*TAREA A*
Enumera todos los nombres propios de lugares (países, ciudades o continentes) que aparecen en el texto sobre el holocausto gitano. No cuentes los adjetivos de origen, como "yugoslavo" o "irlandés".

*TEXTO SELECCIONADO*
^^^^^^^^

El holocausto gitano es uno de los pilares de la identidad romaní moderna. Durante la Segunda Guerra Mundial, los nazis y sus colaboracionistas exterminaron a medio millón de gitanos, un genocidio que también abarcó a Yugoslavia. Tras la guerra, los gitanos yugoslavos se politizaron e incluso uno de ellos, Žarko Jovanović, superviviente de tres campos de concentración, compuso el himno oficial del pueblo gitano, donde alude a su experiencia.
Por la autopista que llevaba a Birmingham, envuelta en una densa niebla matinal, se abría paso un autobús con una cuarentena de gitanos. Eran los delegados del Primer Congreso Mundial Romanó, que se convocó en abril de 1971 para rearticular una identidad común tras siglos de dispersión geográfica y política. El día anterior, en la residencia de las afueras de Londres donde se celebraba el evento, sus asistentes habían recibido una noticia sobrecogedora: mientras la policía de Birmingham desalojaba a catorce familias traveller —etnia nómada de origen irlandés—, una caravana había ardido de manera fortuita y tres niños habían muerto carbonizados en su interior. Ahora los congresistas se desplazaban hasta el lugar de los hechos para manifestar su protesta.
En el asiento trasero del autobús, el músico de origen yugoslavo Žarko Jovanović garabateaba unos versos en un papel e iba rasgueando las cuerdas de su balalaica. Para que los delegados tuviesen qué cantar a coro en Birmingham, durante el trayecto escribió la canción Dželem, dželem, luego convertida en himno oficial del pueblo gitano. En la letra, que llamaba a un despertar nacional para tomar las riendas del propio destino, Jovanović incluyó una frase autobiográfica: “Una vez tuve una gran familia, pero la mató la Legión Negra”. Las tropas asesinas a las que alude la canción son los nazis y sus colaboracionistas, que exterminaron a los romaníes de buena parte de Europa en la Segunda Guerra Mundial. Jovanović conocía bien este genocidio, porque él mismo había estado preso hasta en tres campos de concentración y perdió a buena parte de sus seres queridos en el holocausto gitano en Yugoslavia.
La doctrina nazi: de una “reserva natural” a los campos de exterminio
Los nazis veían a los gitanos como una raza parasitaria y ociosa que, al mismo tiempo, les planteaba cierta incomodidad conceptual: dado que su origen histórico se encontraba en la India, podían reivindicar un linaje ario con mayor fundamento que los propios alemanes. Por eso, el Instituto de Investigación para la Higiene Racial propuso crear, para el 10% de gitanos de Alemania considerados “puros”, una reserva donde vivirían en su estado “natural”, sin presuntas adulteraciones.

^^^^^^^^

*DATOS DE ENTRADA*
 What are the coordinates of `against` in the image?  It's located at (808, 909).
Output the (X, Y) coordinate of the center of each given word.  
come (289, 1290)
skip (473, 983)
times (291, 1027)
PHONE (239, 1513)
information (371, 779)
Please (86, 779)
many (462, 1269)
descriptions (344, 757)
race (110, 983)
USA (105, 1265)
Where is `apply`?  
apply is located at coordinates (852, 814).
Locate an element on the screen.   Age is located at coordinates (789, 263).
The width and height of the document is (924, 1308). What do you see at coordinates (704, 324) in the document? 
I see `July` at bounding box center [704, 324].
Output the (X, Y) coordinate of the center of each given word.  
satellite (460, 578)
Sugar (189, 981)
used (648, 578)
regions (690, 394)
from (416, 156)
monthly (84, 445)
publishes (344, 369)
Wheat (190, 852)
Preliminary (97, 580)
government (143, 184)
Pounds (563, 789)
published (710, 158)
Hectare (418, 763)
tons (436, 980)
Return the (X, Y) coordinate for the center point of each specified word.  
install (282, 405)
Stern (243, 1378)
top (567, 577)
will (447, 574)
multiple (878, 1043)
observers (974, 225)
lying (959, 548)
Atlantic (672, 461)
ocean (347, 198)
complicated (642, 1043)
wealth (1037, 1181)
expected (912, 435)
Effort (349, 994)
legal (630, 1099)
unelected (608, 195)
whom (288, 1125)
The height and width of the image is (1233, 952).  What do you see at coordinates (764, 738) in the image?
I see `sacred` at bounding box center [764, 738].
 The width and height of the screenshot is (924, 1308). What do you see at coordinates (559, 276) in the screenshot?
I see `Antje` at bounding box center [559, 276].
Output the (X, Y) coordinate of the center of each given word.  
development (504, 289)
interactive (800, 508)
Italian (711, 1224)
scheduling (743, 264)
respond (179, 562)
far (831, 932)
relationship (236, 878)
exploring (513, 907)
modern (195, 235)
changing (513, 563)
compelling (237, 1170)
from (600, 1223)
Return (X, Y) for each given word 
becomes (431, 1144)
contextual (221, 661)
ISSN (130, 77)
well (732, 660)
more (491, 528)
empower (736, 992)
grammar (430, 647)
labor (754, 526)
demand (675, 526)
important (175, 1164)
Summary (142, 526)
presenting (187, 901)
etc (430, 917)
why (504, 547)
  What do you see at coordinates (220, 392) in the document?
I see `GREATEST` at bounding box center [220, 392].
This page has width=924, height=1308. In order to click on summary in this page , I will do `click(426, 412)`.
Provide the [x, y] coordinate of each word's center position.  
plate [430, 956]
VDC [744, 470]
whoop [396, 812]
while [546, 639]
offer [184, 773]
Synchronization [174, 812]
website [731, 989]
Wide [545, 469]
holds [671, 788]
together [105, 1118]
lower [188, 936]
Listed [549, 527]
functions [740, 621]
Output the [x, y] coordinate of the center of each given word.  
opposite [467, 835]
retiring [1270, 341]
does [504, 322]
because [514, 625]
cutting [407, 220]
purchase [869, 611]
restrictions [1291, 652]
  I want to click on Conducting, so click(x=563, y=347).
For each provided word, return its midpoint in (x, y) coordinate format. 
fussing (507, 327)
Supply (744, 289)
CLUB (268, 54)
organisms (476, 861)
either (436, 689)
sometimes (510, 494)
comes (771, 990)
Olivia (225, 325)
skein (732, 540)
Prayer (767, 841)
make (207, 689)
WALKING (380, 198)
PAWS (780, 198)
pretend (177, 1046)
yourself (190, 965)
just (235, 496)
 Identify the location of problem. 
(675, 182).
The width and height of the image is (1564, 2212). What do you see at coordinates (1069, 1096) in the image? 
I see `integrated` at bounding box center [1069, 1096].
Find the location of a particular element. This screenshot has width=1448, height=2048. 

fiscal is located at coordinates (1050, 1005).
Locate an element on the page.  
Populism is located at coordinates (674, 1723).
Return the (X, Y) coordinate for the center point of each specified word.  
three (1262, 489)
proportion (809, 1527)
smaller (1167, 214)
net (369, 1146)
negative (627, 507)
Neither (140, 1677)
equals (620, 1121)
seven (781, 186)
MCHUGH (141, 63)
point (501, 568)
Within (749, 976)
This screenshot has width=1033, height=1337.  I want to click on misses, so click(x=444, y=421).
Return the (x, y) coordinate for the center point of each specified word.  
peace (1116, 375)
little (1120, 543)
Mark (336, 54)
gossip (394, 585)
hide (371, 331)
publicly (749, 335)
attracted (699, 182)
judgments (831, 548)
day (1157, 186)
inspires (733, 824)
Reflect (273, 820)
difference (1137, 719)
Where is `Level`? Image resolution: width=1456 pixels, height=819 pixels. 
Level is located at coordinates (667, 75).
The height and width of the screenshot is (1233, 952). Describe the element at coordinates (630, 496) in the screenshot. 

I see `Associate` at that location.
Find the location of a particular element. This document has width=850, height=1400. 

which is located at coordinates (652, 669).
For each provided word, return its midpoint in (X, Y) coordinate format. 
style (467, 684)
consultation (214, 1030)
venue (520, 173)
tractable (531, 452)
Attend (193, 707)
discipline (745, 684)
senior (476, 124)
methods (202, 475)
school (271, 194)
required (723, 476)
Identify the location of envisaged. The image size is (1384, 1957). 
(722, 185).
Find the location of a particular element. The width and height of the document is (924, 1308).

^^^^^^^^

*TAREA B*
Transcribe del listado las líneas que van desde la que contiene "Sugar (189, 981)" hasta la que contiene "will (447, 574)", ambas incluidas.

*SOLUCIÓN DESARROLLADA A*
Yugoslavia, Birmingham, Londres, Europa, India, Alemania

*SOLUCIÓN DESARROLLADA B*
Sugar (189, 981)
used (648, 578)
regions (690, 394)
from (416, 156)
monthly (84, 445)
publishes (344, 369)
Wheat (190, 852)
Preliminary (97, 580)
government (143, 184)
Pounds (563, 789)
published (710, 158)
Hectare (418, 763)
tons (436, 980)
Return the (X, Y) coordinate for the center point of each specified word.  
install (282, 405)
Stern (243, 1378)
top (567, 577)
will (447, 574)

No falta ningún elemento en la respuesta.